▸ **Task to complete**: Take the entries below and print only the lines from the one with "Viewport: 1024px width, 576px height." through the one with "Given: Click the 目标灯光 button", exactly as they stand, both ends included.

══════

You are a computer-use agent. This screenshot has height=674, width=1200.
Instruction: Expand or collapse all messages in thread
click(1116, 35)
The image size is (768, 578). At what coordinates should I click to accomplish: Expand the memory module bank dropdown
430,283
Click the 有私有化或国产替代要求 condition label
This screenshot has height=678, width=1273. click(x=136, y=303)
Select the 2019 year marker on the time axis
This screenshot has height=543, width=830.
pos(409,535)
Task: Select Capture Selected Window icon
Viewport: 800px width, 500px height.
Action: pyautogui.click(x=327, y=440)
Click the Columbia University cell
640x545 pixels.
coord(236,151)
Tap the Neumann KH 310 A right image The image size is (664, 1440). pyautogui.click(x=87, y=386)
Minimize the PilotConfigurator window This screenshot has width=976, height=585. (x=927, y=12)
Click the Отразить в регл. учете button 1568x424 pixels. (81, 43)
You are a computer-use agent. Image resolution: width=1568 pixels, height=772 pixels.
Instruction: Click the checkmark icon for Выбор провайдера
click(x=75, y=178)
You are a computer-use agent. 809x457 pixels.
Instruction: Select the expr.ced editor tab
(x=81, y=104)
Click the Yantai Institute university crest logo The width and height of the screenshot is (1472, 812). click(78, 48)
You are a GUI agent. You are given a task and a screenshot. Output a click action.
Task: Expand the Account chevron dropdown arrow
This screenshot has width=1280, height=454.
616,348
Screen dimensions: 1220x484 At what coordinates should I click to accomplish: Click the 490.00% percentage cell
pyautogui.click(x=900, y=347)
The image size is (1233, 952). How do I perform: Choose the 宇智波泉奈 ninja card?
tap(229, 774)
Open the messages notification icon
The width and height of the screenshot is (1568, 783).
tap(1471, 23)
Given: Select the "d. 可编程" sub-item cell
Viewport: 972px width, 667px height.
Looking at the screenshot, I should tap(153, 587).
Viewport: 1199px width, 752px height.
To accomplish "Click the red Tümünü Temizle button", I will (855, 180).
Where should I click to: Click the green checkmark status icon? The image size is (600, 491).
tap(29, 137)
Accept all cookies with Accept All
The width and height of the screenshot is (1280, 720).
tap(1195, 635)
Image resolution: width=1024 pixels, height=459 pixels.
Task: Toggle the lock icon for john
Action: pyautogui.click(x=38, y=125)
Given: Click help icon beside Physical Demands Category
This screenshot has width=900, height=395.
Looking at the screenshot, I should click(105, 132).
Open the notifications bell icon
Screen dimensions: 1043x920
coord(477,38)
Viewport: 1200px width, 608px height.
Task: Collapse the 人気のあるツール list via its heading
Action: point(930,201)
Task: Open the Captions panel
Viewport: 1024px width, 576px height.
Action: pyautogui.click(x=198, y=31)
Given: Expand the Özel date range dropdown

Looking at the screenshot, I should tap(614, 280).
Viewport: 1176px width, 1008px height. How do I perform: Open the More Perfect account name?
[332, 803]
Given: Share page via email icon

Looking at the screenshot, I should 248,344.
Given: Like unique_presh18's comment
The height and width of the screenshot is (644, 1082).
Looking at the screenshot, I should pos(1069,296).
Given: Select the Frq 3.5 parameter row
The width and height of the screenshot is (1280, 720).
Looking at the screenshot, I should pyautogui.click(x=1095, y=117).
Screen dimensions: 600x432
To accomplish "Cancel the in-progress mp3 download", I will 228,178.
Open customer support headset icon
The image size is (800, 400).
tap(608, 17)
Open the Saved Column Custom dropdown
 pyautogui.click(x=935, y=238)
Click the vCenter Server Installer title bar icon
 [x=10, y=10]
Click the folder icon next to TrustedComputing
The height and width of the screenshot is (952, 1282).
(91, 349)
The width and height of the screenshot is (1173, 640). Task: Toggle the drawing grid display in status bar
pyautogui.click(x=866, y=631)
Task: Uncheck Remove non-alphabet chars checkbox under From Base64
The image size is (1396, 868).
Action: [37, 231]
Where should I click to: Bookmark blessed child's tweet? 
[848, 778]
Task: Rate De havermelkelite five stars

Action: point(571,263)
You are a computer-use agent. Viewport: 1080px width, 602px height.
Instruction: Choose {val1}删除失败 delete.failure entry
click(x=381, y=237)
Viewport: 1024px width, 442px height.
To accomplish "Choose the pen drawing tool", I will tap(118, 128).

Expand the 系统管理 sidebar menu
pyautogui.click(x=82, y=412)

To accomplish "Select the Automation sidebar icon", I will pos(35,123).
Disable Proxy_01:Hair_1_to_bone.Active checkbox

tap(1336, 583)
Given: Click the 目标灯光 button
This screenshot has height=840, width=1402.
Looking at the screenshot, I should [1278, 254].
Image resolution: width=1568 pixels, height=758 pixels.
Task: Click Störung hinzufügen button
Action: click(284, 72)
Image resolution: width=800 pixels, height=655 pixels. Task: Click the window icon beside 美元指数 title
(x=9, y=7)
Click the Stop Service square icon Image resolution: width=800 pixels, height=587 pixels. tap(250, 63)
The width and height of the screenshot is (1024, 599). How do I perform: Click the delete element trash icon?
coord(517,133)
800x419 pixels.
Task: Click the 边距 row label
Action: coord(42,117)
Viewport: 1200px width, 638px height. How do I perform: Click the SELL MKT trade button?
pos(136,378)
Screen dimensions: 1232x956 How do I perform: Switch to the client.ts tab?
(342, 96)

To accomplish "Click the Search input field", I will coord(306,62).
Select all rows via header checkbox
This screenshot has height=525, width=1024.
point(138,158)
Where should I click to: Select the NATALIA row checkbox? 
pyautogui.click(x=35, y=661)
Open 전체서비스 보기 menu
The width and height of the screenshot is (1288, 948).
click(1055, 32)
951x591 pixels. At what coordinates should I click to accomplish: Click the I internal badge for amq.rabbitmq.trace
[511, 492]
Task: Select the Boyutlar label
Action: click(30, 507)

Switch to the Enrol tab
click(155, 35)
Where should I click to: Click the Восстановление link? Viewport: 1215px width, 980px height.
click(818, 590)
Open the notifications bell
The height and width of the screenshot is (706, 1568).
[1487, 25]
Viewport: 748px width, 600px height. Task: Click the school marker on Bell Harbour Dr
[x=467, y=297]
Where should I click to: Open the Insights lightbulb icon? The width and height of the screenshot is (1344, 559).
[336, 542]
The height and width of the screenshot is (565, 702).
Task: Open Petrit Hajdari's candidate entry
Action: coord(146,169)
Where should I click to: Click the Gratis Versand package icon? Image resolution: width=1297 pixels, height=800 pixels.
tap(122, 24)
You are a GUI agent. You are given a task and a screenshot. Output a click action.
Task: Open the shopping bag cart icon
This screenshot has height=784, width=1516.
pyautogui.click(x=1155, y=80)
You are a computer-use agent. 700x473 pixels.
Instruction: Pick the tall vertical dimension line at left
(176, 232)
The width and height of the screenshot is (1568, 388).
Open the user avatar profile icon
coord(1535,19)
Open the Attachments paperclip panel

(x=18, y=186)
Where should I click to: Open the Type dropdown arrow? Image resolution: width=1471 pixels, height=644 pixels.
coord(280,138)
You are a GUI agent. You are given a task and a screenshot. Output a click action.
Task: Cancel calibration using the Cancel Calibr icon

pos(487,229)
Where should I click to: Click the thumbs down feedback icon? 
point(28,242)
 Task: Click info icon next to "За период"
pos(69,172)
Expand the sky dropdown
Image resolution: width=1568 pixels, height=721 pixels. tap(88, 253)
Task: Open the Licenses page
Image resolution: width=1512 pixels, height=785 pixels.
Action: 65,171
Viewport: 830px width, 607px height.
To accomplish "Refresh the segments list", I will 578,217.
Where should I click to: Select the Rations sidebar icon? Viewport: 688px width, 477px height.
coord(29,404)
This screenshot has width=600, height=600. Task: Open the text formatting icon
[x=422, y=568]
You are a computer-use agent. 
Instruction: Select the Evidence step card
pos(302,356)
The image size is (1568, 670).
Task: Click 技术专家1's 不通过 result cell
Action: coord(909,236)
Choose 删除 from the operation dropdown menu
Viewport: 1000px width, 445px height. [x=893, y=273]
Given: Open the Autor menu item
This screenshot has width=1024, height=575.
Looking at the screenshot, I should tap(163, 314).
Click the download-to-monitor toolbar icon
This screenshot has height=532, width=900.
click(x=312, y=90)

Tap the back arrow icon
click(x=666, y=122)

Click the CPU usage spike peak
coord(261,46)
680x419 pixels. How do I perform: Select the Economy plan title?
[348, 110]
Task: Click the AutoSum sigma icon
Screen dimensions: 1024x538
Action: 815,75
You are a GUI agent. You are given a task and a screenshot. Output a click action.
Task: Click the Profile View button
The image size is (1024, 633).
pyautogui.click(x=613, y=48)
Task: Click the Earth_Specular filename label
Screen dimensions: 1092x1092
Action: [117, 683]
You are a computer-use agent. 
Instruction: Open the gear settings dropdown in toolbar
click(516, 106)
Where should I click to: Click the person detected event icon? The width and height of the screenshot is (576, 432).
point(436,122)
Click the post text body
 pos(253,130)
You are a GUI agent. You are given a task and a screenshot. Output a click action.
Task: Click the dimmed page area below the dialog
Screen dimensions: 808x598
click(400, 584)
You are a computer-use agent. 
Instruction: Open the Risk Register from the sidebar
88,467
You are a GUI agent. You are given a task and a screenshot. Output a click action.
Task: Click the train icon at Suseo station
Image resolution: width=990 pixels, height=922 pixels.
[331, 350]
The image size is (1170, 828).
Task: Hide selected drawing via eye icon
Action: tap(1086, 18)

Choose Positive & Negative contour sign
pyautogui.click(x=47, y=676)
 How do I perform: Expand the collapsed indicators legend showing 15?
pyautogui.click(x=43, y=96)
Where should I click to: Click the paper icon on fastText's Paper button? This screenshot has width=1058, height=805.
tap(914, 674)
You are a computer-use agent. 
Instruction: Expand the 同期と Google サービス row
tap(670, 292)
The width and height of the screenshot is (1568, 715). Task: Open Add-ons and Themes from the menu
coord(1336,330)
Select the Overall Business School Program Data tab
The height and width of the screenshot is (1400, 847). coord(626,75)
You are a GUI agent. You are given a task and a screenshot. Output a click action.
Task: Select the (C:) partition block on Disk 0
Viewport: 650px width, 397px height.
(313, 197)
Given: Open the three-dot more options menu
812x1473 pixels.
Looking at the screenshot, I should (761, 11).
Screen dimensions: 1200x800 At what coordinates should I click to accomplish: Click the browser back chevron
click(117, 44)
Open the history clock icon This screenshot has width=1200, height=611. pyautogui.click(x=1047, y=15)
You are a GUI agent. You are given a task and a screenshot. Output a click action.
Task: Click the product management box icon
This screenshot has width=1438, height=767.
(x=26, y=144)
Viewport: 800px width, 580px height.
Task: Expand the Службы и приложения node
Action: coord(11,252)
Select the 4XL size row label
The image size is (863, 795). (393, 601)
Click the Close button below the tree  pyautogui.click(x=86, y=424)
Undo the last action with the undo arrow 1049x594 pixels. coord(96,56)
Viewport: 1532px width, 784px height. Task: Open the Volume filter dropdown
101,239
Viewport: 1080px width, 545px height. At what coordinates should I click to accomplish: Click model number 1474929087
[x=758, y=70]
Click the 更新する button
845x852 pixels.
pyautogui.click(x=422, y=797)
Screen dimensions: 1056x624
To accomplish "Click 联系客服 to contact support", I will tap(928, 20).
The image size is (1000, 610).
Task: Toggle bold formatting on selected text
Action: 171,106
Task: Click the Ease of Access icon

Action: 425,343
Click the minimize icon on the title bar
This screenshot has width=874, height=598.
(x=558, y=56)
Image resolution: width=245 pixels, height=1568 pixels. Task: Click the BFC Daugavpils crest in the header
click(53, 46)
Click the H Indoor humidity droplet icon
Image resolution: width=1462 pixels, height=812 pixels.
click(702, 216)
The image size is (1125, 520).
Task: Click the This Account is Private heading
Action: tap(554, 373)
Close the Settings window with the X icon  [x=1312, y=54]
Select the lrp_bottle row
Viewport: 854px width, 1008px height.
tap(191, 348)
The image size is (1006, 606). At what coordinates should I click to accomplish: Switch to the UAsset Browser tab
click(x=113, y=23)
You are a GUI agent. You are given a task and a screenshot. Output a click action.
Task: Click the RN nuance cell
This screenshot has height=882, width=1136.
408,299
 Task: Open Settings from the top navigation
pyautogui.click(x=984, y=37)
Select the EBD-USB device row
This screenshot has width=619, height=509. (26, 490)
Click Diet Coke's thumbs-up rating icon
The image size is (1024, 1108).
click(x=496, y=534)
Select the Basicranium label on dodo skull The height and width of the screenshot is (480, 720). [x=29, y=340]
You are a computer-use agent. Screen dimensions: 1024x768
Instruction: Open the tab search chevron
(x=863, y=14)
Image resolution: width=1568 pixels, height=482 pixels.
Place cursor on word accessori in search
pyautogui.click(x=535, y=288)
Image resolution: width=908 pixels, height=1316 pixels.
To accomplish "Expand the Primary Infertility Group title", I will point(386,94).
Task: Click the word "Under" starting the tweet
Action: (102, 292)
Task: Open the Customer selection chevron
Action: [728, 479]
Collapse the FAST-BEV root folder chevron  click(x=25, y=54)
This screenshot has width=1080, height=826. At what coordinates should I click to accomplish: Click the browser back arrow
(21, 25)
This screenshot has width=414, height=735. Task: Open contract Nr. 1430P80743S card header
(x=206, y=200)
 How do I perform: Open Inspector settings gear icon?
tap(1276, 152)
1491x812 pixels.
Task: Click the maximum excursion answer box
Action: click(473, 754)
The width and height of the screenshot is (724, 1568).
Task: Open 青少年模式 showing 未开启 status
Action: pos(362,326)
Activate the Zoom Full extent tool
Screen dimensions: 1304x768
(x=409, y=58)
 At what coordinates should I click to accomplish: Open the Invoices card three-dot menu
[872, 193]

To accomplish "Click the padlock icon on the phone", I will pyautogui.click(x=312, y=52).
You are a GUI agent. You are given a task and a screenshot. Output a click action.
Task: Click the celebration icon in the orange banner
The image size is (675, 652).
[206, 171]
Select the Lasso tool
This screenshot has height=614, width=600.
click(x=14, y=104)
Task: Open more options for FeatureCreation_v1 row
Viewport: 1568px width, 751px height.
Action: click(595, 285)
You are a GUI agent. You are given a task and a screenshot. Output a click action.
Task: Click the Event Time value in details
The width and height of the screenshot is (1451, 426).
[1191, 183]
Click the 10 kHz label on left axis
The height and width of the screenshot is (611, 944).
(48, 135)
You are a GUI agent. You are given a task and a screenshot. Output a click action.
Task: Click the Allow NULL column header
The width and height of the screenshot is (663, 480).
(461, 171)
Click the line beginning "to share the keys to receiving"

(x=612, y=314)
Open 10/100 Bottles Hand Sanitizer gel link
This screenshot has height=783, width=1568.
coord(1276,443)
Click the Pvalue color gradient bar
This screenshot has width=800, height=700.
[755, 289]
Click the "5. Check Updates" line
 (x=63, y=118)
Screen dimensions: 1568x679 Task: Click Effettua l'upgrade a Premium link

══════

▸ **Answer to this problem**:
Viewport: 1024px width, 576px height.
Action: pyautogui.click(x=198, y=31)
Given: Expand the Özel date range dropdown

Looking at the screenshot, I should tap(614, 280).
Viewport: 1176px width, 1008px height. How do I perform: Open the More Perfect account name?
[332, 803]
Given: Share page via email icon

Looking at the screenshot, I should 248,344.
Given: Like unique_presh18's comment
The height and width of the screenshot is (644, 1082).
Looking at the screenshot, I should pos(1069,296).
Given: Select the Frq 3.5 parameter row
The width and height of the screenshot is (1280, 720).
Looking at the screenshot, I should pyautogui.click(x=1095, y=117).
Screen dimensions: 600x432
To accomplish "Cancel the in-progress mp3 download", I will 228,178.
Open customer support headset icon
The image size is (800, 400).
tap(608, 17)
Open the Saved Column Custom dropdown
 pyautogui.click(x=935, y=238)
Click the vCenter Server Installer title bar icon
 [x=10, y=10]
Click the folder icon next to TrustedComputing
The height and width of the screenshot is (952, 1282).
(91, 349)
The width and height of the screenshot is (1173, 640). Task: Toggle the drawing grid display in status bar
pyautogui.click(x=866, y=631)
Task: Uncheck Remove non-alphabet chars checkbox under From Base64
The image size is (1396, 868).
Action: [37, 231]
Where should I click to: Bookmark blessed child's tweet? 
[848, 778]
Task: Rate De havermelkelite five stars

Action: point(571,263)
You are a computer-use agent. Viewport: 1080px width, 602px height.
Instruction: Choose {val1}删除失败 delete.failure entry
click(x=381, y=237)
Viewport: 1024px width, 442px height.
To accomplish "Choose the pen drawing tool", I will tap(118, 128).

Expand the 系统管理 sidebar menu
pyautogui.click(x=82, y=412)

To accomplish "Select the Automation sidebar icon", I will pos(35,123).
Disable Proxy_01:Hair_1_to_bone.Active checkbox

tap(1336, 583)
Given: Click the 目标灯光 button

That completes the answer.